I’m handing over the blog today to author and mum of two, Hollie Smith.
Hollie’s written no less than ten best-selling parenting books, the latest of which – First Time Mum – was recently published. I was on a panel of mums to
bare their soul offer pearls of wisdom shared in this book so, obviously, it’s very good.
In fact, I think it’s SO good that I’ve leant it to my lovely pregnant friend in the hope that the non-judgmental balanced, real advice and scenarios will help calm her nerves as motherhood approaches (by the way – congratulations Leanne and John, I love you both. But please can you skip the passages where I’m quoted talking about going to the loo after childbirth? John doesn’t need to see that.).
You can read more from Hollie on her brilliantly funny and wise blog.
Anyway, enough of my rambles, I’ll step aside and let Hollie take the floor, with her take on toddler tantrums. Very fitting, considering the last few tantrum posts that have featured here…
So you’ve got a small child who’s giving you grief with their tantrums? You have my empathy. The pre-school years are fraught with challenges for parents, but toddler wobblers must surely be the worst of them. And I really, truly feel for anyone going through it – as Molly is right now – because I’ve definitely been there, and I’ve definitely done that.
What I can say, with the glorious benefit of hindsight, is that whilst tantrums feel like the worst thing in the world to be coping with at the time, they really are just a part of a behavioural phase that will (eventually) pass into the annals of your family history. You may even look back at them and laugh. Remember the B&Q debacle of ‘03? Oh, ha ha ha! How we chuckled when the manager requested our exit from the premises. Gosh, though, but didn’t that paint take a long time to come out of her hair?
I don’t mean to sound trite. Like I say, I know from experience that it’s far from funny trying to deal with a child whose knickers have become comprehensively twisted.
What I want to offer is reassurance that these meltdowns are entirely normal. And that they will stop at some point. Honest, they will.
You know what? I can’t even remember much about all those tantrums my daughters had, although I know for a fact they both stropped for England in their day, and that I struggled to cope with it: one detail that remains with me is a well-meaning but very misguided female relative’s suggestions that my eldest’s tantrums were so terrible, they might just amount to a behavioural disorder. Helpful stuff. And also bollocks, as it turned out.

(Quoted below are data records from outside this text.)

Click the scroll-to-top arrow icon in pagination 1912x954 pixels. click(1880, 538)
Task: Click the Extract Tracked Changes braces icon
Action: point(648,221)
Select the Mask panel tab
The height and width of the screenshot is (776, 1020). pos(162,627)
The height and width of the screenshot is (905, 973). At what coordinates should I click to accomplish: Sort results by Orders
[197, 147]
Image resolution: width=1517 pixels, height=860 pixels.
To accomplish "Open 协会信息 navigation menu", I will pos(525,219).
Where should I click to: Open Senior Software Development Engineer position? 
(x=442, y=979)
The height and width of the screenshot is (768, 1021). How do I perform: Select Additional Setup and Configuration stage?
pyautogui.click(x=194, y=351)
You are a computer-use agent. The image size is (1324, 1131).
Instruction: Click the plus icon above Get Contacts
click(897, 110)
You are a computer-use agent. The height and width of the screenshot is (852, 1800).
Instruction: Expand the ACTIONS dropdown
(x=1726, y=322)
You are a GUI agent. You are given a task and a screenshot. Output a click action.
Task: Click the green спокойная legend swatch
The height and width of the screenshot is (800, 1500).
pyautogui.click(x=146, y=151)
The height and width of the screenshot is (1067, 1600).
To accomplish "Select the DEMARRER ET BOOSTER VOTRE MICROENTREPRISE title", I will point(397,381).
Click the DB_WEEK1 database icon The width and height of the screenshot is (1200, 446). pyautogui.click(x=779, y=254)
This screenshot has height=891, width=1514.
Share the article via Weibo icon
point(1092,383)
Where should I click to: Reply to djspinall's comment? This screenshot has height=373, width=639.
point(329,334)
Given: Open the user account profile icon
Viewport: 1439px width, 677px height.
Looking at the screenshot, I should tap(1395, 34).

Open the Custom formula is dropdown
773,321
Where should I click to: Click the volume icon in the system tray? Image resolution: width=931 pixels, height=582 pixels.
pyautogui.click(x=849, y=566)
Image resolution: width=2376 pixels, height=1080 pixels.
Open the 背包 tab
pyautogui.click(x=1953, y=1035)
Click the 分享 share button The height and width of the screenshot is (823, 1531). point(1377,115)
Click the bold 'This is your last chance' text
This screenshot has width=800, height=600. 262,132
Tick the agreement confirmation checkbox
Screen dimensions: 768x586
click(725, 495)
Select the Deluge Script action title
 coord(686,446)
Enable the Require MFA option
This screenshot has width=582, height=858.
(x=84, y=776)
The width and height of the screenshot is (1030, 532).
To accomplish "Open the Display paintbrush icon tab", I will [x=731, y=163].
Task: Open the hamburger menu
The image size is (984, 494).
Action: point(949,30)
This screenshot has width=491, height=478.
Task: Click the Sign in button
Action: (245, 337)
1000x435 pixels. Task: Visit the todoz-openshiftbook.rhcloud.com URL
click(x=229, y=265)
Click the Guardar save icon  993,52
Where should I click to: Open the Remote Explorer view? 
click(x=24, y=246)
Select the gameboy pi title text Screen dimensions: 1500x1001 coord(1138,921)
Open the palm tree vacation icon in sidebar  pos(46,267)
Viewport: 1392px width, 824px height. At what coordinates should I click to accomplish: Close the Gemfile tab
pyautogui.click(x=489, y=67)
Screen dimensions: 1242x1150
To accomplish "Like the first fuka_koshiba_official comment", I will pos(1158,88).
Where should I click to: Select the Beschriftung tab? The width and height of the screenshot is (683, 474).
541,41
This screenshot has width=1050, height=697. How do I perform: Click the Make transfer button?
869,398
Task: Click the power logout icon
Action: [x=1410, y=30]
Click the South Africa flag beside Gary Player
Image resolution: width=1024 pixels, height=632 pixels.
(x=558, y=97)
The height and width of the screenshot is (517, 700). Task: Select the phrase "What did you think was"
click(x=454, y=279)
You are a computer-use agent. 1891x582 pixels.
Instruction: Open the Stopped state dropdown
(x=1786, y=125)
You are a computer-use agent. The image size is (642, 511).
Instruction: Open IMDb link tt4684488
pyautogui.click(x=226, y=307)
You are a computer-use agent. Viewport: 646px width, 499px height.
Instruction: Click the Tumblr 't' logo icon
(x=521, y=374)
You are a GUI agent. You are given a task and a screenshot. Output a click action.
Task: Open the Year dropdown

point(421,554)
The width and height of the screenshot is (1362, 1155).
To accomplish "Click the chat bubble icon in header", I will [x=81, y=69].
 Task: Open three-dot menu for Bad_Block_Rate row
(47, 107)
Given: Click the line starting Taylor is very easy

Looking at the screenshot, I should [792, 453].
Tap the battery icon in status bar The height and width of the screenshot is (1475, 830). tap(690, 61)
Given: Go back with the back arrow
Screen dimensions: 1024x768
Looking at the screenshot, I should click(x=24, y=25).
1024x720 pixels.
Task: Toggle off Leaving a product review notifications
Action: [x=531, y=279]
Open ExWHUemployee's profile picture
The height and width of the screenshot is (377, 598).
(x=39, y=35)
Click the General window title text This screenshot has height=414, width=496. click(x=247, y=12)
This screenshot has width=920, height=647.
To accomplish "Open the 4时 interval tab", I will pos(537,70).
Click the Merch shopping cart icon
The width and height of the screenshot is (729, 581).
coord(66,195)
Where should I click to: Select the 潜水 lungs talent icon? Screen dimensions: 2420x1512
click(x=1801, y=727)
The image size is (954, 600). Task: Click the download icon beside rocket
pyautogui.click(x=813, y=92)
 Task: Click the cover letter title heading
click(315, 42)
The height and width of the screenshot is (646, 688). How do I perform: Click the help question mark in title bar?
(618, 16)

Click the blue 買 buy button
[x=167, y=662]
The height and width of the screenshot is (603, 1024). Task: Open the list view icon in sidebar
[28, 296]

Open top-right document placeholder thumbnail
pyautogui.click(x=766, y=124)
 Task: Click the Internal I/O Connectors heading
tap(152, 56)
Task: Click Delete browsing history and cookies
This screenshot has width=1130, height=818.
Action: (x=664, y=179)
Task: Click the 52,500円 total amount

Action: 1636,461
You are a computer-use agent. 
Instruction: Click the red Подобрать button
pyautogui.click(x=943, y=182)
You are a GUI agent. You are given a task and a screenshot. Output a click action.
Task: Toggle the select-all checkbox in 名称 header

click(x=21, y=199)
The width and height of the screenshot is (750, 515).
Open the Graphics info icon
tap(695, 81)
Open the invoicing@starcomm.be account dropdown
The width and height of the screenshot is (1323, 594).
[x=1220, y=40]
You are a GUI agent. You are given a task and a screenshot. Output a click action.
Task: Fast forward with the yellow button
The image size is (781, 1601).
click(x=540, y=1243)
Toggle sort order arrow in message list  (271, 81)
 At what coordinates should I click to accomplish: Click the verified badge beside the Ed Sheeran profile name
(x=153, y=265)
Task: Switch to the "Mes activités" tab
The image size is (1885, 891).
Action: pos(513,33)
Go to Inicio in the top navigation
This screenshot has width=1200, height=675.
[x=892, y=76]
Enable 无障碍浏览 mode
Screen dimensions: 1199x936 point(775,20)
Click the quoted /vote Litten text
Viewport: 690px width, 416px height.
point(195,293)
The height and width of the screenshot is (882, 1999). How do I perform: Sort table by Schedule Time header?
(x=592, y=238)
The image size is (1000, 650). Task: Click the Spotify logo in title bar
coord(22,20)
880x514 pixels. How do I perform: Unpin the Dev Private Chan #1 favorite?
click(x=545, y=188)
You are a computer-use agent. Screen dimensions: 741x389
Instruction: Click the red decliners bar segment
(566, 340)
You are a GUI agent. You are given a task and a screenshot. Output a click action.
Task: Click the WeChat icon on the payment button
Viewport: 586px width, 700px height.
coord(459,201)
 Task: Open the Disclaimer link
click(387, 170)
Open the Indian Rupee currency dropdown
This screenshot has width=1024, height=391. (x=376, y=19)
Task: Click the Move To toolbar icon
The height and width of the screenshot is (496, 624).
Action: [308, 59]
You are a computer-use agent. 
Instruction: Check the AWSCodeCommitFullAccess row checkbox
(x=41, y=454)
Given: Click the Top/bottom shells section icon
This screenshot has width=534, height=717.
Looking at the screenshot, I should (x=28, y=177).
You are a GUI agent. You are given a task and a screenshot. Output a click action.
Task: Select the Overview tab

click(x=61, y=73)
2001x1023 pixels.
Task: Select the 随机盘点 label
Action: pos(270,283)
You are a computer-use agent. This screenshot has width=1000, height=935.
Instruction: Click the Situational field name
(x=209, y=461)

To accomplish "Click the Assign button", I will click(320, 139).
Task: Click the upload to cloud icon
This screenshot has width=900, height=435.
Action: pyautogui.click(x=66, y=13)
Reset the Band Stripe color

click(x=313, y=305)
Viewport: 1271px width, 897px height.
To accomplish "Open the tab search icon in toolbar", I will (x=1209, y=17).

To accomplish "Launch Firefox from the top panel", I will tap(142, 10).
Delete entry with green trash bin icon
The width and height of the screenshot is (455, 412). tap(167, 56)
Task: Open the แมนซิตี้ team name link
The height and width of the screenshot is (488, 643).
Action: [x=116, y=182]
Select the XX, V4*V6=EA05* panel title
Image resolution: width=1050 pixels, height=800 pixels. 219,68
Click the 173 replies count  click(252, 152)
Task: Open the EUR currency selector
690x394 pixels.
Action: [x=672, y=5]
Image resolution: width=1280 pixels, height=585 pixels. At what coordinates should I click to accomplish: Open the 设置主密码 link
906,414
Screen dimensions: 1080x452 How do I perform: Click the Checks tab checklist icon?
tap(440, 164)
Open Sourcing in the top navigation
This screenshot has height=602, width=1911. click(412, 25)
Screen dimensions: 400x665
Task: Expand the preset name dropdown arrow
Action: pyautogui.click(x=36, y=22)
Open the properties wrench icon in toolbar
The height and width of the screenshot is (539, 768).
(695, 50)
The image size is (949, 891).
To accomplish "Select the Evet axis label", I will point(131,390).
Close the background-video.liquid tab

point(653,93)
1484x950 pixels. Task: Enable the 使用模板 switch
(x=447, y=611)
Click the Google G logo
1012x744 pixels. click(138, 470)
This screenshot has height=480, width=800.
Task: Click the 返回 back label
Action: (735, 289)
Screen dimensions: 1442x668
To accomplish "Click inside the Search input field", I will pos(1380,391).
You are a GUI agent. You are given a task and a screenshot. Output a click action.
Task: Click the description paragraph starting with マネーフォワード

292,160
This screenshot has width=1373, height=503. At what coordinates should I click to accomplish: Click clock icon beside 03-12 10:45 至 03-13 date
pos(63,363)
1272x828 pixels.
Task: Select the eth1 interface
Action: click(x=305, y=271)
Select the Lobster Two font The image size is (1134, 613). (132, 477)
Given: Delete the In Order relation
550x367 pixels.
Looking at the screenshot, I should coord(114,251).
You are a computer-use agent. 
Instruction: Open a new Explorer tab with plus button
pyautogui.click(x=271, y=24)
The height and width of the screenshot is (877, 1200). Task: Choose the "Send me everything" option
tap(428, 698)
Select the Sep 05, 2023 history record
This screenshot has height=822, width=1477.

They were, of course, just an ordinary two-year-old’s tantrums.
There was one meltdown I can remember in technicolour, when my daughter went completely doo-lal in Claire’s Accessories. It was so bad that when I’d finally hauled her out of the shop in order to re-locate her fury to the precinct floor, I was sobbing. A woman I didn’t know – a mum with older kids – came up and put an arm round me. Her words still ring in my head: ‘Don’t worry. We all have days like these’. What a lovely lady. To this day I think she might actually have been an angel.
On the whole, though, I don’t recall the specifics. How often they came, how bad they were, what triggered them, exactly when they stopped. I suppose, a bit like childbirth, nature ensures the memories of these things are thoroughly muddied, otherwise no-one would ever go on to have a subsequent child after their first. My point is, if you’re going through it now and it feels like a big deal, I promise you it won’t, some day.
Meanwhile, if it helps, remind yourself why little kids have big tantrums. They have well enough developed brains to know what they want and what they’re feeling, but they don’t yet have the language skills to express it or the physical ability carry it out. Also, they’re immature little so-and-so’s. They just don’t have any anger management skills yet.
As for how to deal with tantrums, well, you undoubtedly know the excepted wisdom on that already. Pre-empt them in the first place by steering clear – whenever possible – of known trigger factors such as hunger or tiredness; and divert if one seems to be brewing, by any means necessary. Get down to their level and offer calm reassurance if you can. And if you can’t? Bite your lip and ignore them, walking away (as long as they’re safe) if necessary.
Truth is, tantrums are just something you have to ride out until you’ve reached the other side. And so is the phase in general.
When might this other side finally present itself? Look, I’ve got to be honest: this is a phase that can rumble on for a while. They call it the terrible twos but I’m pretty sure mine were still chucking regular hissy fits well into the threatening threes. Frankly, the feck-awful fours and even the frightening fives may continue to loom for you.
But stop they will. Remember what that angel lady in the precinct said, about Days Like These? Well I don’t have days like that anymore. My girls are ten and eight now, and I can assure you that they haven’t thrown a toddler wobbler in a long time. My Days Like These now involve struggling to get anyone to listen, eat a piece of fruit, or tidy their rooms. When the heat’s really on I must deal with ‘whatever’ attitudes, sibling scraps, and pre-pubescent tears that flow regularly, for no clear reason.
That’s kids for you. They stop offering one challenge. They’ll soon throw down another.